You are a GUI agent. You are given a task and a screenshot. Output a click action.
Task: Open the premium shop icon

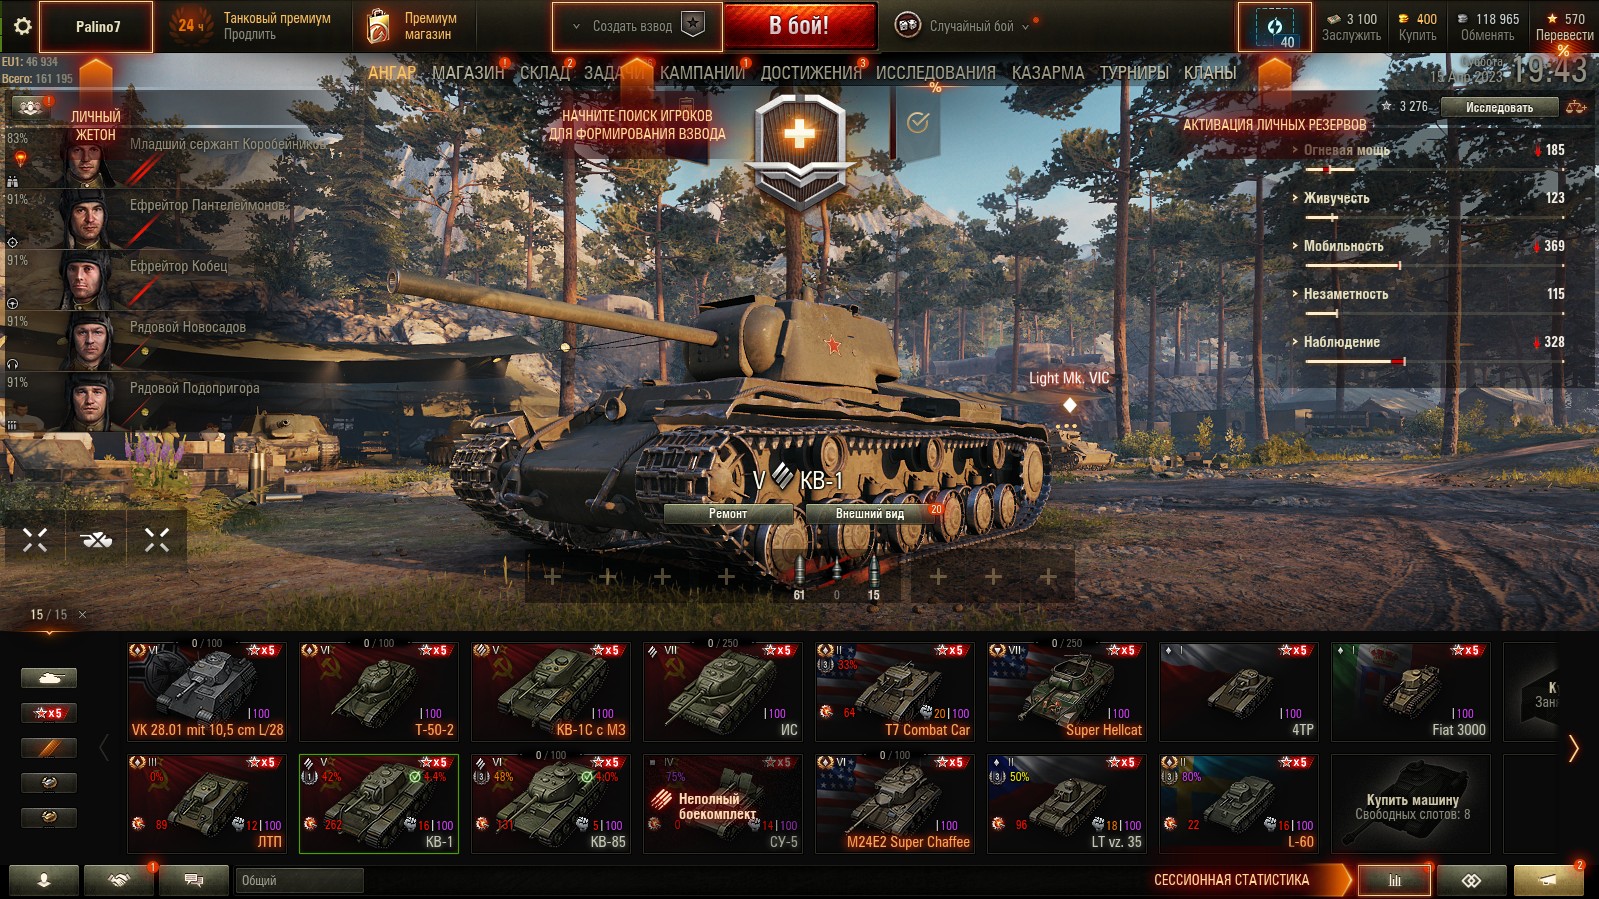coord(378,26)
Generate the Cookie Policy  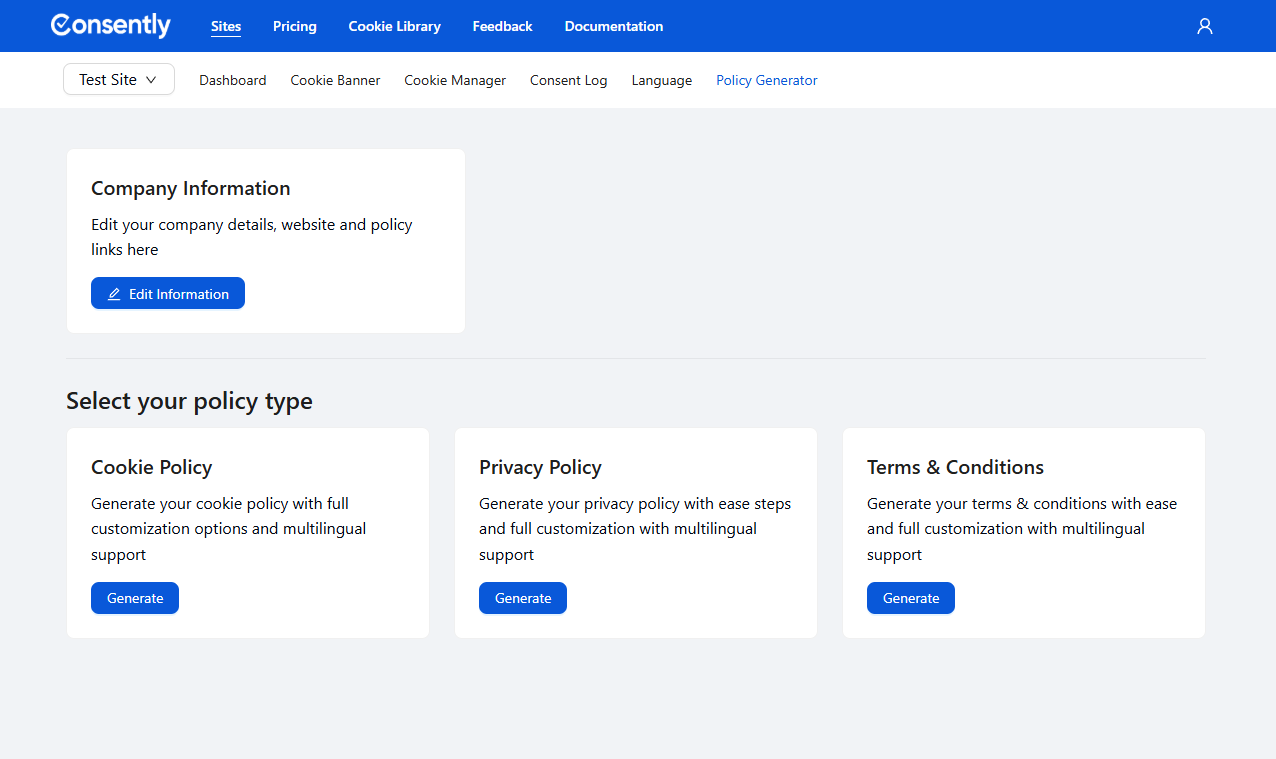coord(135,598)
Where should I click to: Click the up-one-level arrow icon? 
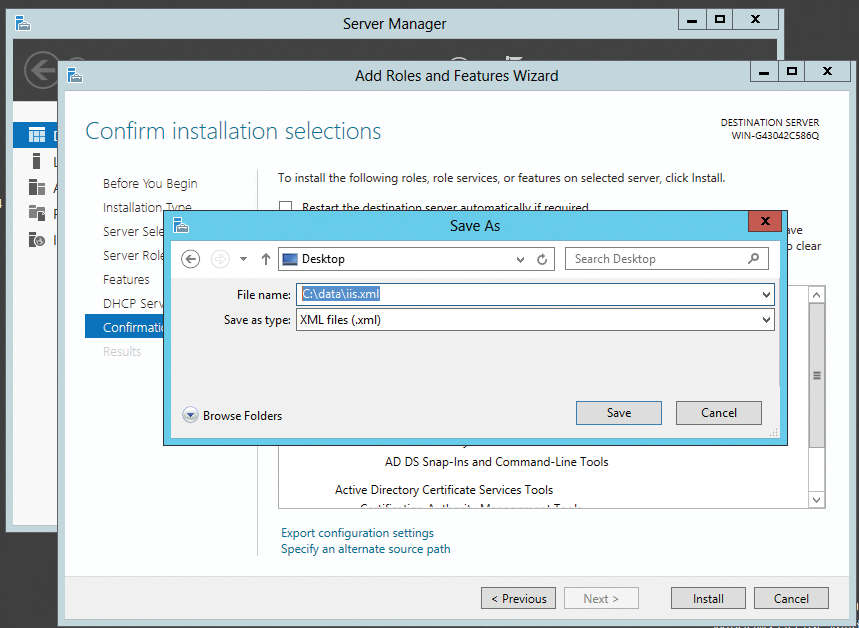tap(265, 259)
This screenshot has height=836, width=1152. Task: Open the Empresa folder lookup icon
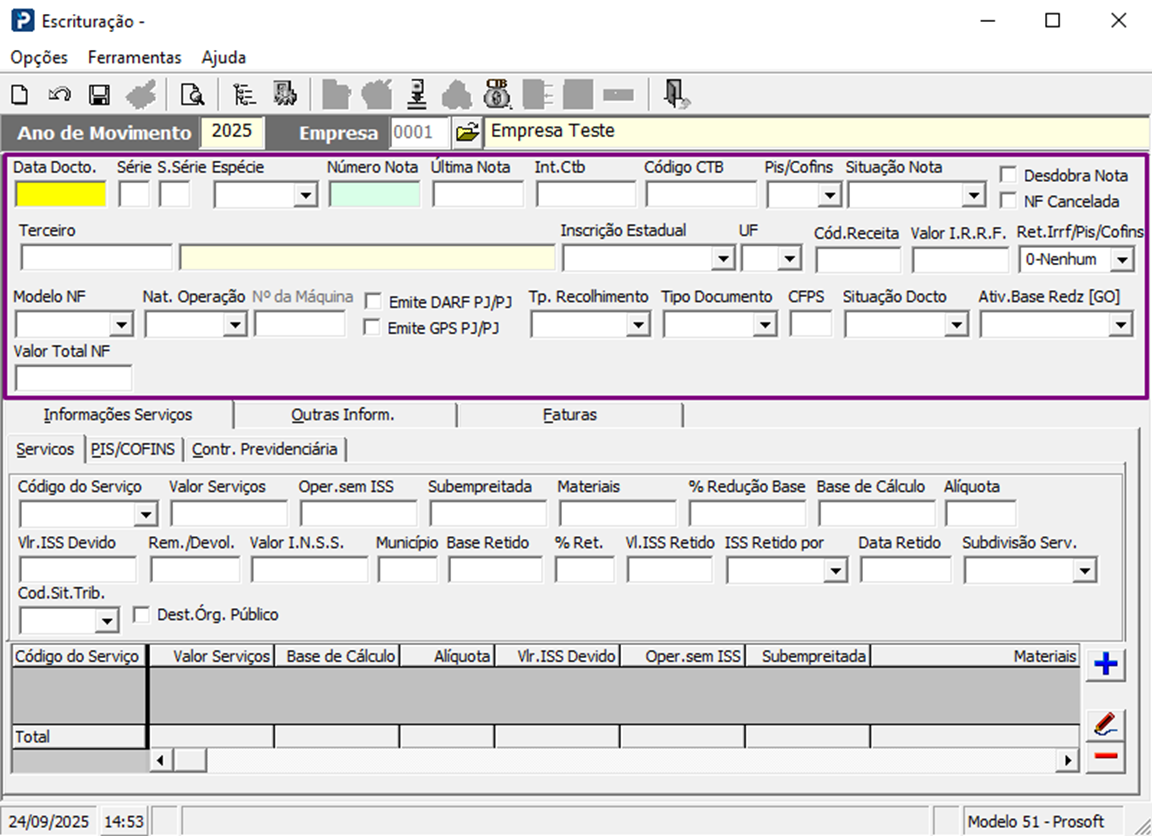click(466, 132)

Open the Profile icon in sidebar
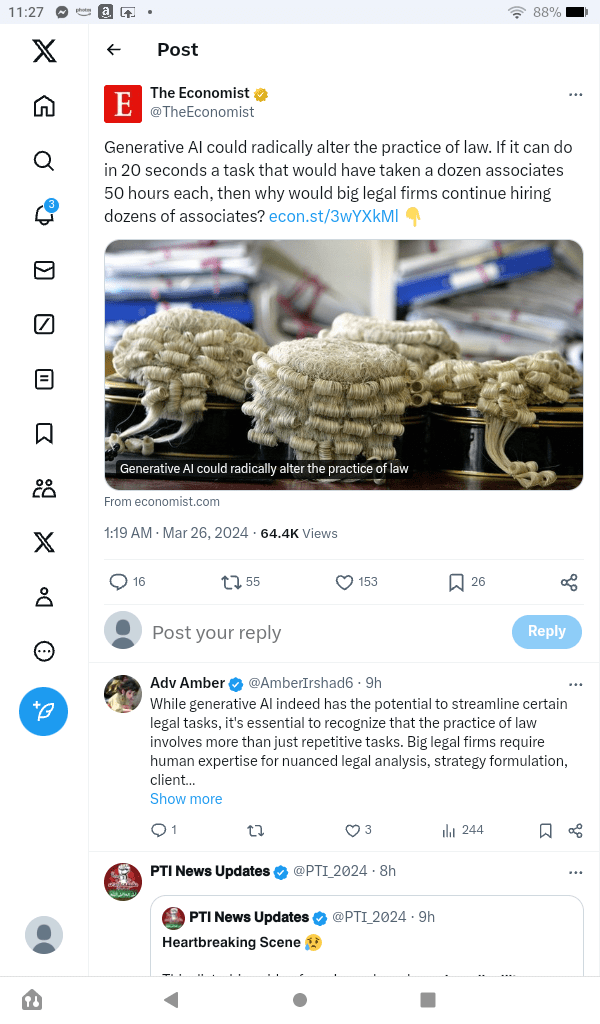tap(44, 597)
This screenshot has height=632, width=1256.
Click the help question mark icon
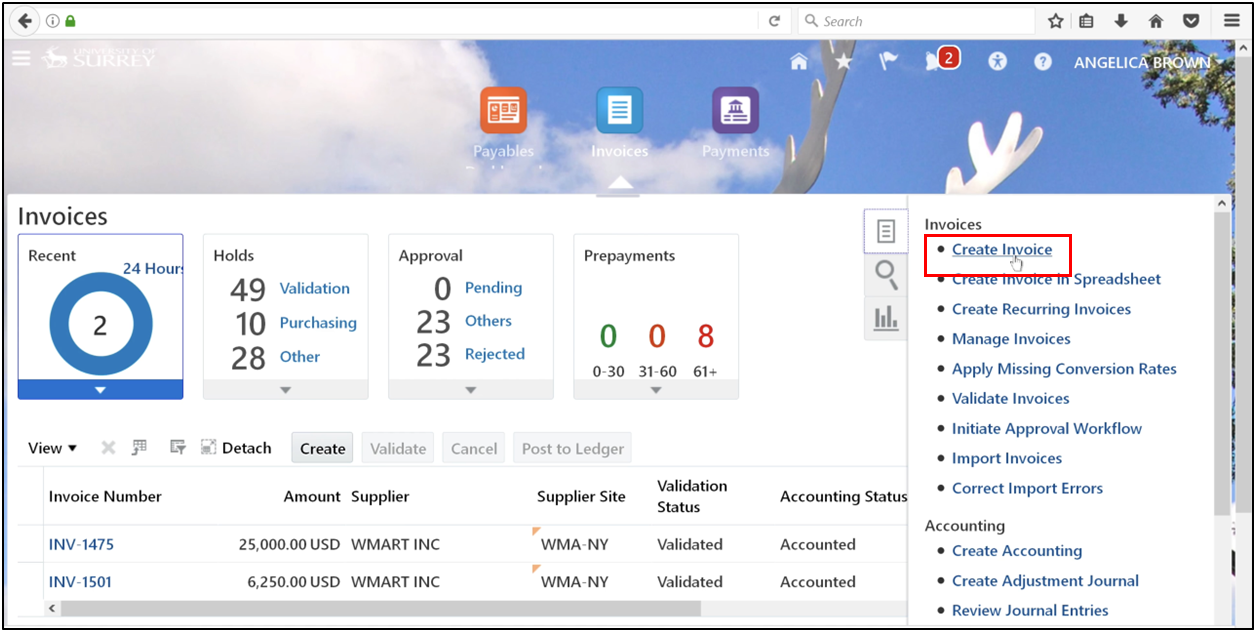click(x=1042, y=61)
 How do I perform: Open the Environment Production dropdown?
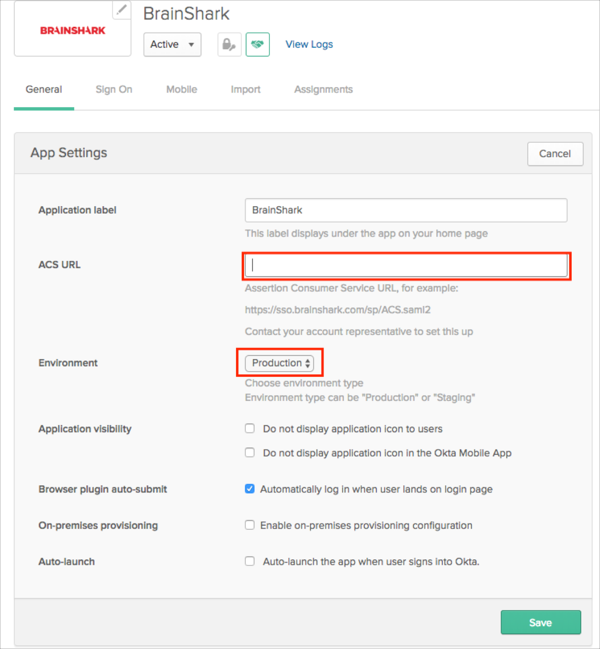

§

__What the task requires__:
Only the lines from the one containing "Click the help question mark icon" through the last line of the material should be returned, exactly and without pictures.

__Expected answer__:
Click the help question mark icon
click(x=1042, y=61)
 How do I perform: Open the Environment Production dropdown?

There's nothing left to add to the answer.